No more than 340 North Atlantic right whales exist today, and for the population to recover, the number of whales killed or injured by human activities must be limited to less than one per year, on average, writes the California-based nonprofit in a statement. Since 1995, though, this threshold has been exceeded nearly every year.
Because of their potential for entangling marine creatures, Seafood Watch assigned a red listing to pot, trap and gillnet lobster fisheries.
“More than 90 percent of entanglements cannot be linked to a specific gear type, and only 12 percent of entanglements can be linked to a specific location,” Seafood Watch wrote in the statement. “Until there is more evidence, all of the fisheries using this gear are considered a risk.”
Maine Governor Janet Mills argued at the conference that the industry’s risk to whales is slim.
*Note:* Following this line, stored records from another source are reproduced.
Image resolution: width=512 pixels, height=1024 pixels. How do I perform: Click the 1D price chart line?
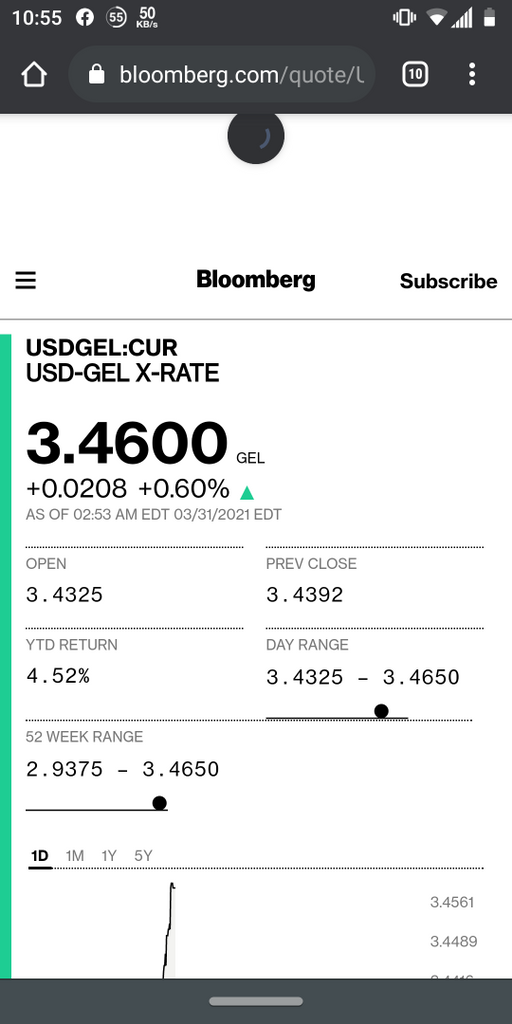click(168, 930)
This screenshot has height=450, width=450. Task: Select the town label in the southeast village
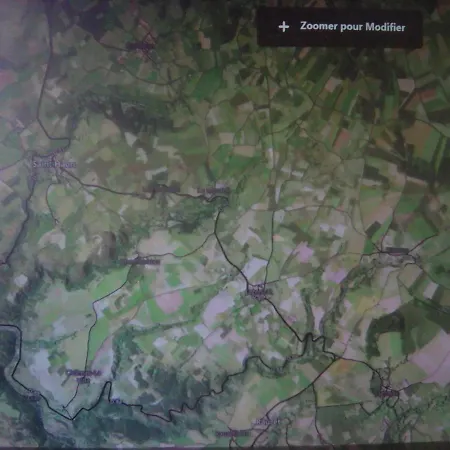[389, 393]
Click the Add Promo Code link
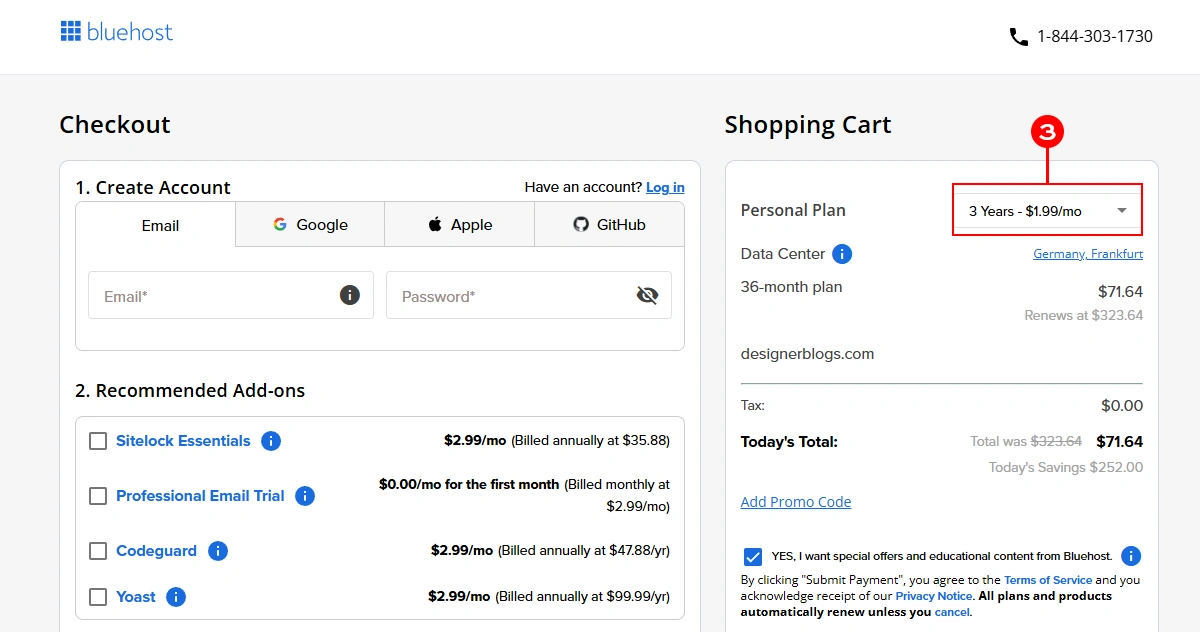The image size is (1200, 632). click(x=796, y=501)
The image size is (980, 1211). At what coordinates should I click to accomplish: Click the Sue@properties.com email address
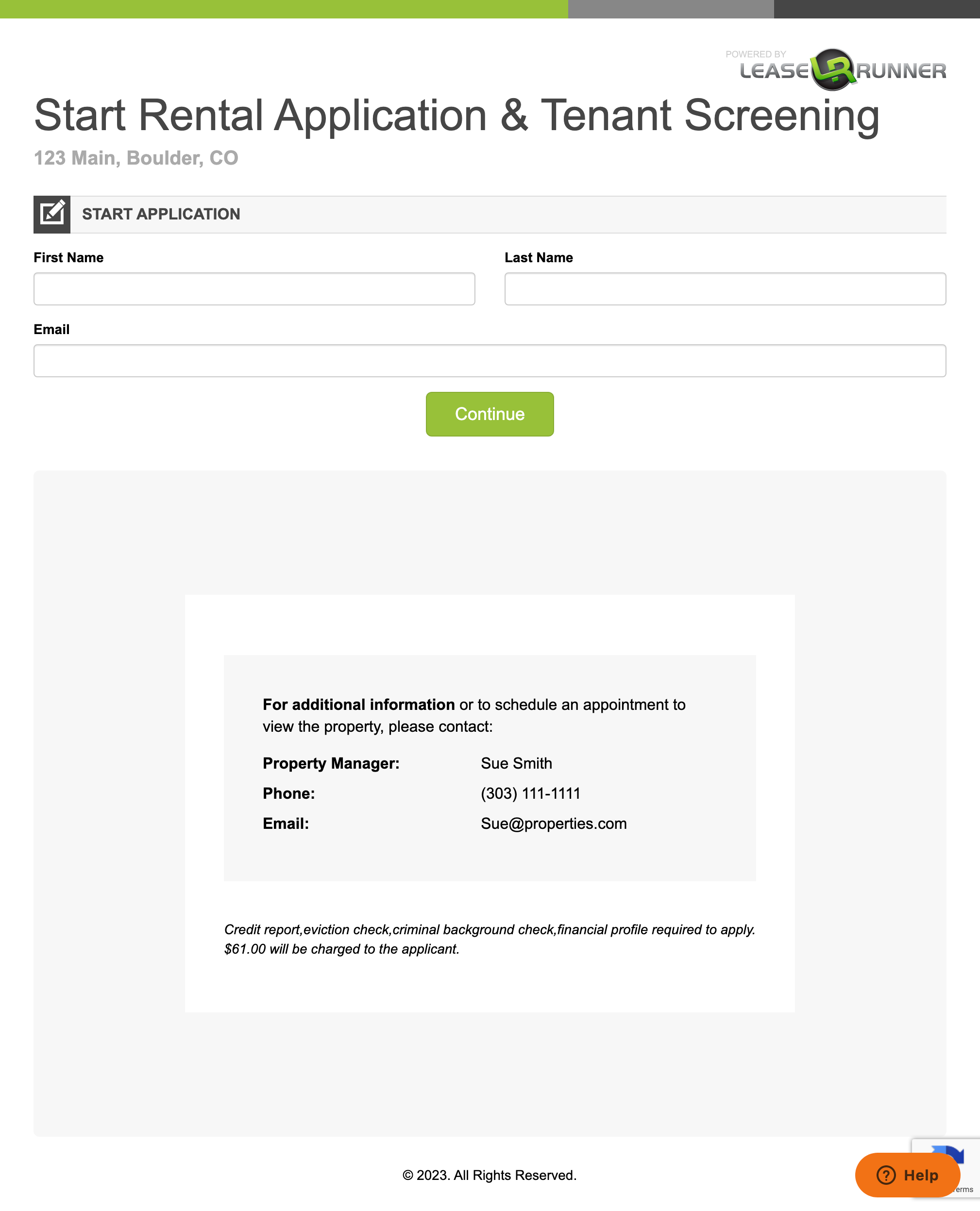tap(553, 824)
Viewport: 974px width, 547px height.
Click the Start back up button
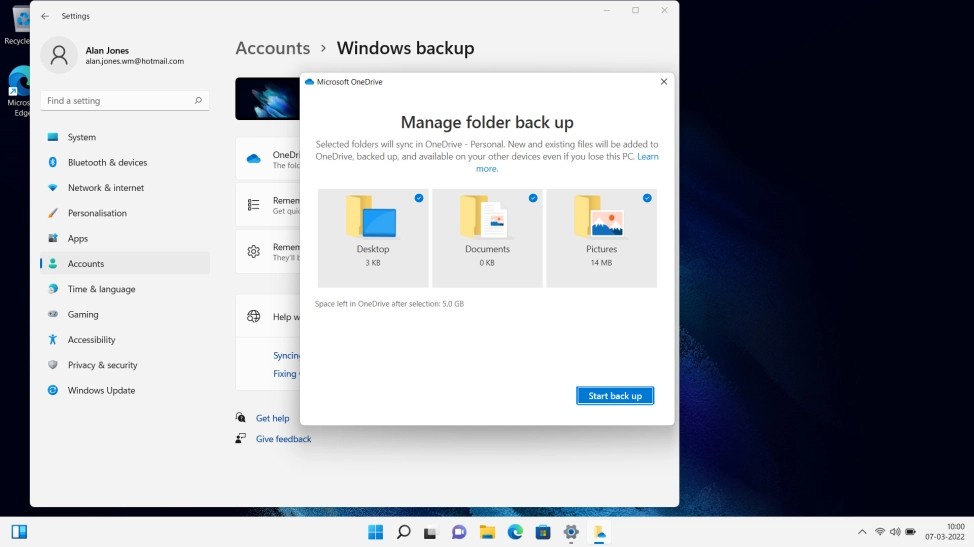pos(615,396)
The last documented right whale entanglement in Maine fishing gear was in 2004, she said.
“I’m livid,” she said at the conference. “Some…fish zoo in Southern California who’ve never been to Maine, it appears, red listing our lobster and accusing our lobster industry, without any evidence, of being a risk to right whales…Maine’s lobster industry is a model of sustainable harvesting practices and management.”
Still, even though recent entanglements haven’t been documented, whale mortalities from the lobster industry could still exist, says Allison Ferreira of the National Oceanic and Atmospheric Administration to the Portsmouth Herald’s Max Sullivan. “Over 85 percent of all right whales show scars caused by entanglement, and about 100 new scars are detected each year,” she tells the publication. “Most right whale mortalities are unobserved.”
However, only about 1 percent of the 1,600 entanglement scars and incidents that New England Aquarium researchers examined have been traced back to a specific fishing location, she tells the publication. “Therefore, it is not surprising that rope known to be from Maine lobster gear has not been retrieved from a right whale in the past decade,” she says.
To minimize the risk to whales, strong fishing regulations should be put in place that reduce the amount of vertical lines and gillnets, promoting a shift toward ropeless, whale-safe gear, says Gib Brogan, the campaign director for the conservation group Oceana, to the Guardian’s Karen McVeigh. “Every vertical fishing line and gillnet is a threat to the remaining whales, which face the risk of entanglement every day,” he tells the publication.
The Maine Department of Marine Resources reported that the value of the state’s lobsters at the docks was a record $725 million in 2021. Fishers caught about 108 million pounds of lobster that year.
“It’s unfortunate that the government’s failure to update the safeguards to protect North Atlantic right whales is having such serious consequences on these [lobster] fisheries,” Brogan tells the Guardian.